Charles Bell, 1916-2010: Scholar known for shows on 'symbolic history'

Tom Sharpe
The New Mexican

A memorial for Charles Greenleaf Bell is set for this afternoon in the same room at St. John's College where the retired tutor lectured on "symbolic history."

Bell, who lived in Santa Fe from 1967 to 2006, died Dec. 25 at his youngest daughter's home in Maine at age 94.

Born Oct. 31, 1916, Bell grew up in Greenville, Miss., where he studied the skies with his telescope. He earned a physics degree from the University of Virginia in 1936, then went to Oxford University in England as a Rhodes Scholar and turned to the study of literature.

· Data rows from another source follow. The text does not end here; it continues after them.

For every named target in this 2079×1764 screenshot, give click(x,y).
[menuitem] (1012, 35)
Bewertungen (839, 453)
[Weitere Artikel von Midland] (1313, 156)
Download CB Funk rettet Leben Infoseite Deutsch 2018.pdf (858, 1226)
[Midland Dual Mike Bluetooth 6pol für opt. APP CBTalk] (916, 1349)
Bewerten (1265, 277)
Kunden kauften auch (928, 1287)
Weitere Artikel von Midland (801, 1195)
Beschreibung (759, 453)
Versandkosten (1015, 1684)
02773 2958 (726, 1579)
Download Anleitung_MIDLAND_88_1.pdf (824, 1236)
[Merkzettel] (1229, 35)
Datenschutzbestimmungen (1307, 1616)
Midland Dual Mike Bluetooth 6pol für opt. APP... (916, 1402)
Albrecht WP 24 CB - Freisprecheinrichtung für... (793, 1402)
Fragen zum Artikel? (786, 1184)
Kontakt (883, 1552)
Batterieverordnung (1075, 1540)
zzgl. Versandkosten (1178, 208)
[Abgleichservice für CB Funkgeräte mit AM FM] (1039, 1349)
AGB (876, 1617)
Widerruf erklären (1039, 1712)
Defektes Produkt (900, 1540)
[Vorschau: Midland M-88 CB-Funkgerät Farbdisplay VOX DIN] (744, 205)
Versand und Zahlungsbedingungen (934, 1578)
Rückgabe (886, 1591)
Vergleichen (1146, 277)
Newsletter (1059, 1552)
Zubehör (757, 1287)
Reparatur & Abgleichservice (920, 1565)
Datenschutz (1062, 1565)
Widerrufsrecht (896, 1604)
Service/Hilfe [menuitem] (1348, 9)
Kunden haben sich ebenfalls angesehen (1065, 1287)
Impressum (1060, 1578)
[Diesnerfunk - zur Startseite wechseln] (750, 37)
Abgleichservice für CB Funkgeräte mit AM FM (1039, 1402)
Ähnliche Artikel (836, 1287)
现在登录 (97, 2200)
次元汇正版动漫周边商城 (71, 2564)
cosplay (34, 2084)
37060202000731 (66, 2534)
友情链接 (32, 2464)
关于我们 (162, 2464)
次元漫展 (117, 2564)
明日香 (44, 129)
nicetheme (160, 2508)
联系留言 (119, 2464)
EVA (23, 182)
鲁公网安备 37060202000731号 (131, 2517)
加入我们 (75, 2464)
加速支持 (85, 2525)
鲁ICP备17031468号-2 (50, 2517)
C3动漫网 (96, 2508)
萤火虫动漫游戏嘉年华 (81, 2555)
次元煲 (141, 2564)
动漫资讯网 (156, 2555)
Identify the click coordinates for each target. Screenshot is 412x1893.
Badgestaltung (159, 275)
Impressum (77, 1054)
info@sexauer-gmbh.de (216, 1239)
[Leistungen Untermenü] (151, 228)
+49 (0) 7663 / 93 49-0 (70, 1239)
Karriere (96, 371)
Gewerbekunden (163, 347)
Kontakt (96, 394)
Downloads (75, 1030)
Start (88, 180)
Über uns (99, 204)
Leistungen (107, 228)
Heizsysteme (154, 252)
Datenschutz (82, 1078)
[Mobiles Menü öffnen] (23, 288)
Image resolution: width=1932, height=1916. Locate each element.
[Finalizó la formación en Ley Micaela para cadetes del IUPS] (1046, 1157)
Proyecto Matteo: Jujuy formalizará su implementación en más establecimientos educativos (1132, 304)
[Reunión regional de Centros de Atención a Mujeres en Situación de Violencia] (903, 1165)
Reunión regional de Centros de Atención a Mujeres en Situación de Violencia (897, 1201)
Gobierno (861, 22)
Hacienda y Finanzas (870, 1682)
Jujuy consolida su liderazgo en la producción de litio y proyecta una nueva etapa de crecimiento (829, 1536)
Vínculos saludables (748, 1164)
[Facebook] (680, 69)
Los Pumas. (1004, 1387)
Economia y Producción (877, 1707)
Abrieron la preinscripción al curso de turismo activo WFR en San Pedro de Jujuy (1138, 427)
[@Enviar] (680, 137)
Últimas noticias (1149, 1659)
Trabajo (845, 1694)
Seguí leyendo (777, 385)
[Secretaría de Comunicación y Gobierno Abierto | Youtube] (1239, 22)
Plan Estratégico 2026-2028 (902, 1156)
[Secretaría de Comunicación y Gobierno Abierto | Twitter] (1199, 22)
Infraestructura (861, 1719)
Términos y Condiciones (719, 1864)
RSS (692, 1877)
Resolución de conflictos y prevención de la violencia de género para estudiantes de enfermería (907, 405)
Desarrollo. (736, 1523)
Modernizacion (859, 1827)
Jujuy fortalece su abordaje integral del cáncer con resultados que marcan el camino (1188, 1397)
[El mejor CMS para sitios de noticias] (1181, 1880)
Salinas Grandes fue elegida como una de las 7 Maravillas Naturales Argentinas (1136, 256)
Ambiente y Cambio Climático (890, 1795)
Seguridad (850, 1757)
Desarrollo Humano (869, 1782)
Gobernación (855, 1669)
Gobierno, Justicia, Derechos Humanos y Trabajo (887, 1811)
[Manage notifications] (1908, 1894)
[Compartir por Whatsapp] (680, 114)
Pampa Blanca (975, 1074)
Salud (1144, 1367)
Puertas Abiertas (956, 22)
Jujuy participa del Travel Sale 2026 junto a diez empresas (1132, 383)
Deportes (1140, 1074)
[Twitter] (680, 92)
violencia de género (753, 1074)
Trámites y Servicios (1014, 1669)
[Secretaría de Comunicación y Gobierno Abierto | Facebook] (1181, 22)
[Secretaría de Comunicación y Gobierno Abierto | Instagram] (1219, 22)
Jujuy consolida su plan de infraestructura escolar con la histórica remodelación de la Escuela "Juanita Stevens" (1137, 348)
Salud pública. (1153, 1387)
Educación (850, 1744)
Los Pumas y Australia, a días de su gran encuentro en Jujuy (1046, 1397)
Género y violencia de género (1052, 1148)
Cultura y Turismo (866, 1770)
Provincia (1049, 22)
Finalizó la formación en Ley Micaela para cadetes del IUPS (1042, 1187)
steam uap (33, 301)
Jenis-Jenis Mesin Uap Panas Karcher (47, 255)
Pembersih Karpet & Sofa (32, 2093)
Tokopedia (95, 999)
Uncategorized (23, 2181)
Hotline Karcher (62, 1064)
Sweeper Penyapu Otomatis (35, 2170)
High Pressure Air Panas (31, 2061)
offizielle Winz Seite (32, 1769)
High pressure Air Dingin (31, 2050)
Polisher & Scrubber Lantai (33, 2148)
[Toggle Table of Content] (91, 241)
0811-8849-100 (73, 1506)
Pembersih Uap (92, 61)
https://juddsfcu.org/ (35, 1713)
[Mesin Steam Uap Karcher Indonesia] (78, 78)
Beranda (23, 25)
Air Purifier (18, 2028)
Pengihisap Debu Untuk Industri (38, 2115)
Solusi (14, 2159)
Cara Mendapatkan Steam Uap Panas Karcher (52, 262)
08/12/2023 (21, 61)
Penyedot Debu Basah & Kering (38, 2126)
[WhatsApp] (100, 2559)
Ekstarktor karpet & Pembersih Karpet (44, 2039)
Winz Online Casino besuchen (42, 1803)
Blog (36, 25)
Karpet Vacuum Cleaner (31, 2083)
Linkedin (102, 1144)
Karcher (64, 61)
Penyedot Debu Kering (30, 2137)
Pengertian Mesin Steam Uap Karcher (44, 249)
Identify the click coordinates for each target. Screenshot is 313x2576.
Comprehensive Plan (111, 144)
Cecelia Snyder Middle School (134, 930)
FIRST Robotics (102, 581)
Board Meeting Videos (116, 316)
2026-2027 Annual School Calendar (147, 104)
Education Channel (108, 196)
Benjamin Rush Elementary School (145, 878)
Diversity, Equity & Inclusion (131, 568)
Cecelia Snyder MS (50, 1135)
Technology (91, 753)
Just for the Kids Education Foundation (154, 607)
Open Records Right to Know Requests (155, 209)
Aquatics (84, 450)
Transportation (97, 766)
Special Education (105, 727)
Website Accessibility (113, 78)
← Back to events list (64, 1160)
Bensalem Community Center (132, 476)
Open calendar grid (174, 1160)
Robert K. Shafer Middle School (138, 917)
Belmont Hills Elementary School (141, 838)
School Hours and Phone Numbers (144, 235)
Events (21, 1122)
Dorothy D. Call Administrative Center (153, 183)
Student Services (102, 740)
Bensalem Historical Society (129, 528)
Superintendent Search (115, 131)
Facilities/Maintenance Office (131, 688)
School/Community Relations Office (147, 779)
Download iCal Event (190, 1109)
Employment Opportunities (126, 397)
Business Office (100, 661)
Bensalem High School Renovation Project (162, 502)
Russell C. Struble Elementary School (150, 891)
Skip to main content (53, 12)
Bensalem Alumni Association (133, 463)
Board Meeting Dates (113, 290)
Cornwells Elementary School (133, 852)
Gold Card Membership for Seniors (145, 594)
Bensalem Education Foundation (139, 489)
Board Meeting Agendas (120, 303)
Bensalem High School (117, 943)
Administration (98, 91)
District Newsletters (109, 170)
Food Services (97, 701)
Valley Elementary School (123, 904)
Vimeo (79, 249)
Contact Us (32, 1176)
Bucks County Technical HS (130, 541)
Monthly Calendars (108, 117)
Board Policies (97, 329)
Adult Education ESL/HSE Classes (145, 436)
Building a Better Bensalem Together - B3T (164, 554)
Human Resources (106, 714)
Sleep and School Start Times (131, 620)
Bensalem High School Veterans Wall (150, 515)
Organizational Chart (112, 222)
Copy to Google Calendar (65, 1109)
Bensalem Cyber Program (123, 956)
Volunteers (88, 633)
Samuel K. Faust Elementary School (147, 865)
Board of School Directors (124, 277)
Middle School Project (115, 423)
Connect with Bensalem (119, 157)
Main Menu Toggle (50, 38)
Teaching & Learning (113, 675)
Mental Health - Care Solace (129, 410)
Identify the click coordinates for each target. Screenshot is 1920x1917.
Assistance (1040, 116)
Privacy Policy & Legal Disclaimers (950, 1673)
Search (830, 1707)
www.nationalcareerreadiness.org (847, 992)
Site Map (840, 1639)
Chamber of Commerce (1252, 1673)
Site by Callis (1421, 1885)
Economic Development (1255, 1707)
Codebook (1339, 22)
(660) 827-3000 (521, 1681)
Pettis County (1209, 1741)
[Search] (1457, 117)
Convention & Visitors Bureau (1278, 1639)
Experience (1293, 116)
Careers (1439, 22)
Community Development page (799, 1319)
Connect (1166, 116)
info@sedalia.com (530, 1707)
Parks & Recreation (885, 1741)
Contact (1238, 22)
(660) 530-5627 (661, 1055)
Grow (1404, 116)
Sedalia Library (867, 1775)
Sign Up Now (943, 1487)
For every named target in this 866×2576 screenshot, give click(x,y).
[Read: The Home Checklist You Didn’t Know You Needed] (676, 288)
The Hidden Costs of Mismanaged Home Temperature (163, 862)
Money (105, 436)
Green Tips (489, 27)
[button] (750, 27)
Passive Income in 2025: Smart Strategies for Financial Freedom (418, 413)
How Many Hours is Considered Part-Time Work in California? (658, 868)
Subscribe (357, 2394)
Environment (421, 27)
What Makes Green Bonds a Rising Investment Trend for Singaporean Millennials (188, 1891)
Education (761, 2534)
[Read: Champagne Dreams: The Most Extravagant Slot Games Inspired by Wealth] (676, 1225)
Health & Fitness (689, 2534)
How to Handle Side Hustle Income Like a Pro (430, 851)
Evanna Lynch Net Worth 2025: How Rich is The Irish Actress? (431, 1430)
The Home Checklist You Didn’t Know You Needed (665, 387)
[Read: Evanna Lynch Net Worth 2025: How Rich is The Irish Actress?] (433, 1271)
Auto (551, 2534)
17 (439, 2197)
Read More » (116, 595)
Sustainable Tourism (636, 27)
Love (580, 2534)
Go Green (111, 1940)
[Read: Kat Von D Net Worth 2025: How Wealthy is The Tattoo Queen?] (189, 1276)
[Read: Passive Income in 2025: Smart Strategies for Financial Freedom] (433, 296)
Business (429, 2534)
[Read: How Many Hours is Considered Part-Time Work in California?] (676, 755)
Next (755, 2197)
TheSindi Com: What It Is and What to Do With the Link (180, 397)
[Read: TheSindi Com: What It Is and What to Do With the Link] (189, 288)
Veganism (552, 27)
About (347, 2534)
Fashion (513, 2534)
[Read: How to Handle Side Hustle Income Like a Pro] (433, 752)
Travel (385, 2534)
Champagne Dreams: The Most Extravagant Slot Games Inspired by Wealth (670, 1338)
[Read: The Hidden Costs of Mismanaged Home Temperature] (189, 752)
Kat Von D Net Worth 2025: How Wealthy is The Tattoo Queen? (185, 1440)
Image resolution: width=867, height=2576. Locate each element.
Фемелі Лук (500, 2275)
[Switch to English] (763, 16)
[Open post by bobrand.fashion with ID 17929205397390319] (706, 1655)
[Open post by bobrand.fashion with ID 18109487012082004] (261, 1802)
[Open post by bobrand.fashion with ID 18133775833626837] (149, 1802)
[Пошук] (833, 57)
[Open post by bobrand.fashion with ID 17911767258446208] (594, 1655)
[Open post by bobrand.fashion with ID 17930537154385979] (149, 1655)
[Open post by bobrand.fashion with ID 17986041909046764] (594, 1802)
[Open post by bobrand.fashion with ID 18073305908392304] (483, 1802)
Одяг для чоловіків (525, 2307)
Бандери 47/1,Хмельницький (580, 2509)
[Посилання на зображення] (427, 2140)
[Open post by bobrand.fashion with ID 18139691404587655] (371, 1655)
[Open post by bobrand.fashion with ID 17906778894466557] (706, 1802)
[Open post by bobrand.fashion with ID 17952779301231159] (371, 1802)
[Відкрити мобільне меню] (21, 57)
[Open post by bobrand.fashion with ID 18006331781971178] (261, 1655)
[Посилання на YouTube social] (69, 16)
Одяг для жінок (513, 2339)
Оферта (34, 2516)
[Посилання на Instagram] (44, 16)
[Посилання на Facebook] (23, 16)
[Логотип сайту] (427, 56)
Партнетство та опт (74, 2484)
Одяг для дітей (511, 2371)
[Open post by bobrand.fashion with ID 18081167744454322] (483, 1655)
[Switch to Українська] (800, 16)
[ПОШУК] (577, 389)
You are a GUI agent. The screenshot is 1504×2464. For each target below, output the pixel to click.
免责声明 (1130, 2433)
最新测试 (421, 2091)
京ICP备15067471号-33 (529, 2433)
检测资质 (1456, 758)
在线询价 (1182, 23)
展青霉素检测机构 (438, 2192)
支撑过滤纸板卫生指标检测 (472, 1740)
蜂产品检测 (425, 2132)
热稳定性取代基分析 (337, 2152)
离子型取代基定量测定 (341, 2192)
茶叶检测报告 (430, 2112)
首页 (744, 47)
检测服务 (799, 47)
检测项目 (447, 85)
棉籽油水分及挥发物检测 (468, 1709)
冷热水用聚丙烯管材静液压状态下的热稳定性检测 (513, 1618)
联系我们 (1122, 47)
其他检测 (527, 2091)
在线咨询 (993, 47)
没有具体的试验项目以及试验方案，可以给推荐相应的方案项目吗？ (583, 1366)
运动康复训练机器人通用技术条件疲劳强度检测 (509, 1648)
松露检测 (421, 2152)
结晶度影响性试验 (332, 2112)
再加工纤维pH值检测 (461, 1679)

He taught at Iowa State, Princeton (where he knew Albert Einstein), the University of Chicago, St. John's College in Annapolis, Md., and, beginning in 1967, at St. John's in Santa Fe.

He also published three volumes of poetry (Songs for a New America, Delta Return and Five Chambered Heart), two novels (The Married Land and The Half Gods) and an autobiography (Millennial Harvest).

In Santa Fe, Bell, his wife, Diana, their two daughters and three others from Charles' previous marriage lived on Upper Canyon Road. Diana, known as Danny, taught elementary school and wrote children's books. In 1996, both Danny and Charles were named Santa Fe Living Treasures.